The purpose of creating your author presentation is to get in front of folks who are interested in what you’re talking about, but didn’t even know they wanted your book until they heard you speak. It’s a different audience than folks who are already looking for books and therefore it’s a different marketing campaign.
Like all marketing campaigns, you need to think through the basics:
Who is your target audience?
Make a list. Plenty of groups are looking for something new to offer to their members. Consider libraries, schools, book clubs, philanthropic clubs, senior centers, after school programs, adult enrichment classes, groups on Meetup, home and school associations, social clubs, chambers of commerce and so on.
What are your marketing goals?
You will probably have primary and secondary goals. A top goal may be to get a paid gig plus book sales, but maybe you’re willing to settle for gas money and book sales. At the very minimum, you must insist on being able to sell your book. Otherwise, what’s the point?
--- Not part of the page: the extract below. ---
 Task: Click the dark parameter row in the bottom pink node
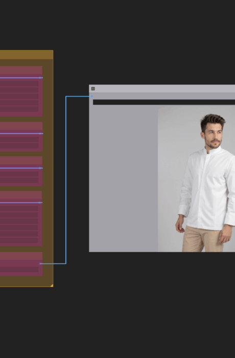click(x=19, y=270)
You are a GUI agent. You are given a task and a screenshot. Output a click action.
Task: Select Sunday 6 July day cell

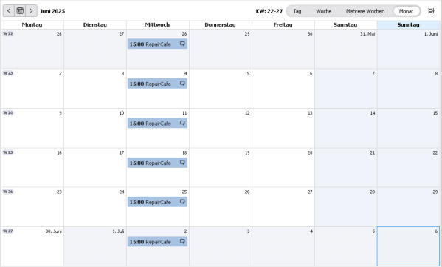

If you’re the speaker at a breakfast or luncheon meeting, they’ll at least feed you, but that can be a double-edged sword. If the meal is before your presentation, tummy butterflies may keep you from enjoying it much!
How can you reach your target audience?
Email is free, but people are getting very careful about where they post that information. Schools in particular make it near impossible to reach teachers or librarians with whom you don’t already have a relationship.
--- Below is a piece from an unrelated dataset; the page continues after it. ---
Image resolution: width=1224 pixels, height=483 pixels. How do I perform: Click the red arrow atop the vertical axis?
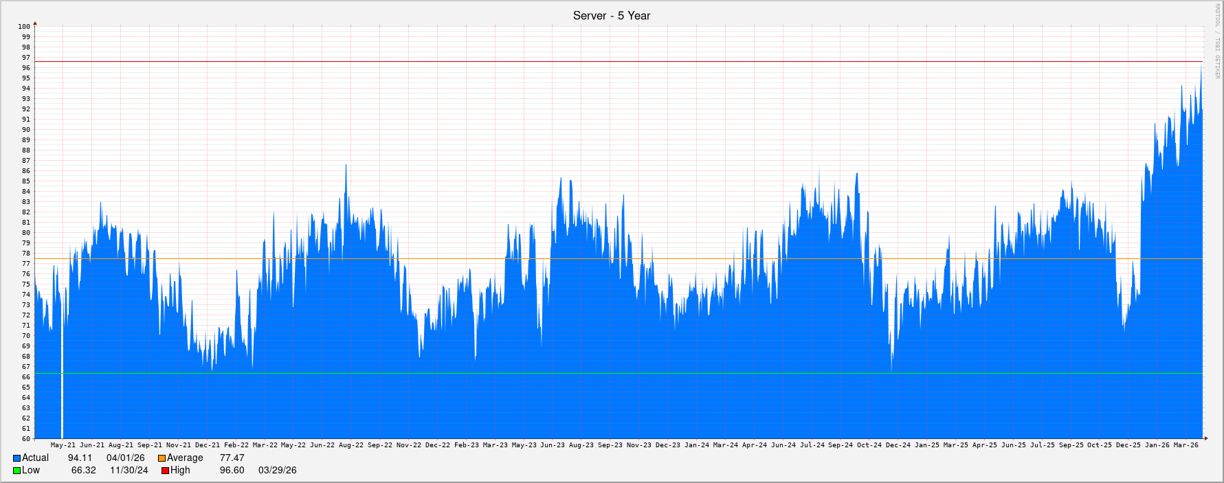click(35, 23)
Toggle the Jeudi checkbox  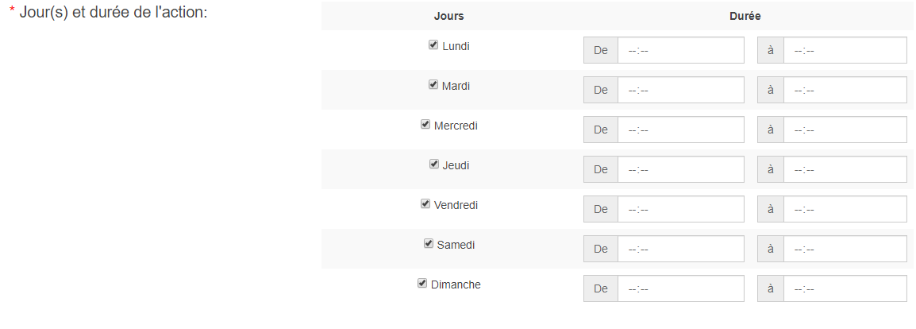coord(433,165)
Face-to-face networking can make a huge difference here. Collect contact info at author fairs and organizations to which you already belong. Ask your own friends and relations for introductions. Pick up the phone and call to find out who you should contact. Many, many times, websites are woefully out of date about who is in charge, so even if there is a name and contact info, your email or voicemail may be going to a past chairperson’s black hole.
Once you get the gig, you’ll want to market that as well. On your author website, Facebook page, blog and other social media, announce how excited you are to be going – even if it’s quite a long time until you go. The event makes for great conversation with your readers. You can talk about your preparation, ask for advice on which outfit to wear, share photos of the stack of books you’re taking along and more.
Later, you can share photos and stories from the event itself and express your gratitude for the opportunity. All these little updates provide context and verification for the NEXT group who is thinking of asking you to speak so they know what to expect. Also, of course, it’s awesome content for your online marketing.
If this is a private meeting, that may be all the marketing you can do, but if it’s an event that is open to the public, you’ll want to do much more. You’d think that the group itself would handle getting the word out, but astonishingly, most often they don’t get around to it. You’ll need to pick up the slack.
Check to see what your hosts have already done. Particularly, you want to see your event on their own website as an article or calendar entry because that should be the authoritative news source. If they haven’t posted it, try reminding them.
Write up several news releases with different points of view. You can send one to the event’s hometown newspaper inviting people to come and one to your hometown newspaper saying you’ve been invited to speak. You could also send news releases to groups who might be interested in your presentation. For even more ideas, check out this earlier post.
It seems counterintuitive, but yes, you do have to market the presentation you created in order to use it to market the book you created. People buy from people and for many, the personal touch is what’s needed to boost book sales.